▸ Défi 1:
Dressez la liste des auteurs du texte sur l'affaire Green c. CIBC.
▸ Défi 2:
Poursuivez le texte sur l'affaire Green c. CIBC à partir de sa dernière phrase.
#### Texte
Auteur(s) : Laura Fric, Kevin O’Brien, Robert Carson

4 février 2014

Dans l'affaire Green c. CIBC, publiée le 3 février 2014, un banc de cinq juges de la Cour d’appel de l’Ontario spécialement convoqué à cet effet a abordé des questions importantes sur les recours collectifs en valeurs mobilières au Canada.

La Cour a indiqué que sa décision antérieure dans l'affaire Sharma c. Timminco était incorrecte et a, dans les faits, prolongé le délai de prescription pour les recours statutaires fondés sur la présentation inexacte des faits en matière de valeurs mobilières alléguée dans des recours collectifs. La Cour a aussi pris en considération le caractère certifiable des recours fondés sur la présentation inexacte des faits en common law et le critère relatif au bien-fondé dans le cadre de l'obtention d'une autorisation d’intenter une poursuite en vertu de la partie XXIII.1 de la Loi sur les valeurs mobilières de l'Ontario.
########
#### Données fournies
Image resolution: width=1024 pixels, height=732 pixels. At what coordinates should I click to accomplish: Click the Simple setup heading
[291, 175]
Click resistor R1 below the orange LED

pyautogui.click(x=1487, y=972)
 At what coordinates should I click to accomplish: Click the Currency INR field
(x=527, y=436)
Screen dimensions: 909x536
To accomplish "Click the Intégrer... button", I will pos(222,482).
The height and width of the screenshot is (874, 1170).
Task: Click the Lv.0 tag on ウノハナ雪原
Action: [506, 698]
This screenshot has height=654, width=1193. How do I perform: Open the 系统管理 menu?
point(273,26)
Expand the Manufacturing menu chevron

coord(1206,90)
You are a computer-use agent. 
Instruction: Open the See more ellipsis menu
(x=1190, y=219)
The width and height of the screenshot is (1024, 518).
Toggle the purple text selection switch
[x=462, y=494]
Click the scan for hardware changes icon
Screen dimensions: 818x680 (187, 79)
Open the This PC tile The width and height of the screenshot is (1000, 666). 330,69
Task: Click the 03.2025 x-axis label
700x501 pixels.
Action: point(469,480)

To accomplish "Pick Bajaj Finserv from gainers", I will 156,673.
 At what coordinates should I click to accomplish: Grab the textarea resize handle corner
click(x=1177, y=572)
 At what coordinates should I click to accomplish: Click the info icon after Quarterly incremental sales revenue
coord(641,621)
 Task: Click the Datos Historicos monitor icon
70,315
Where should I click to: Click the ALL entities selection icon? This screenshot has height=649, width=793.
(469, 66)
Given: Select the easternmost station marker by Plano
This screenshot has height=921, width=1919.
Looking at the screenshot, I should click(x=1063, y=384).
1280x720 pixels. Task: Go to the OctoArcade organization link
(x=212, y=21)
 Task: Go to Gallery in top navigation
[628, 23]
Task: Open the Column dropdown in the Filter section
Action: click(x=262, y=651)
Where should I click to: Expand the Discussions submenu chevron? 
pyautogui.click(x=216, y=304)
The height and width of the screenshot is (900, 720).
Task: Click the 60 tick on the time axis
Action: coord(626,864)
########
▸ Résultat 1:
Laura Fric, Kevin O’Brien, Robert Carson

▸ Résultat 2:
Le délai de prescription en vertu de la Loi sur les valeurs mobilières

La partie XXIII.1 de la Loi sur les valeurs mobilières établit une cause d'action statutaire en cas de présentation inexacte des faits ayant une incidence sur le prix des titres de l'émetteur sur le marché secondaire.

Dans sa décision de 2012 dans l'affaire Timminco, la Cour d'appel a indiqué que le délai de prescription en vertu de la partie XXIII.1 exige qu'un demandeur obtienne l'autorisation de poursuivre dans un délai de trois ans de la date à laquelle la présentation inexacte des faits alléguée a eu lieu, sinon, autrement la poursuite serait prescrite.1 La Cour suprême du Canada a refusé d'accorder l'autorisation d'en appeler de cette décision.2

Dans l'affaire Green c. CIBC, la Cour d'appel a rejeté l'interprétation qu'elle avait appliquée dans l'affaire Timminco.  La Cour a plutôt indiqué que le délai de prescription pour les recours collectifs sera suspendu une fois que le demandeur (i) invoque une cause d'action fondée sur  l'article 138.3 de la Loi sur les valeurs mobilières, et (ii) invoque l'intention de demander l’autorisation de poursuivre.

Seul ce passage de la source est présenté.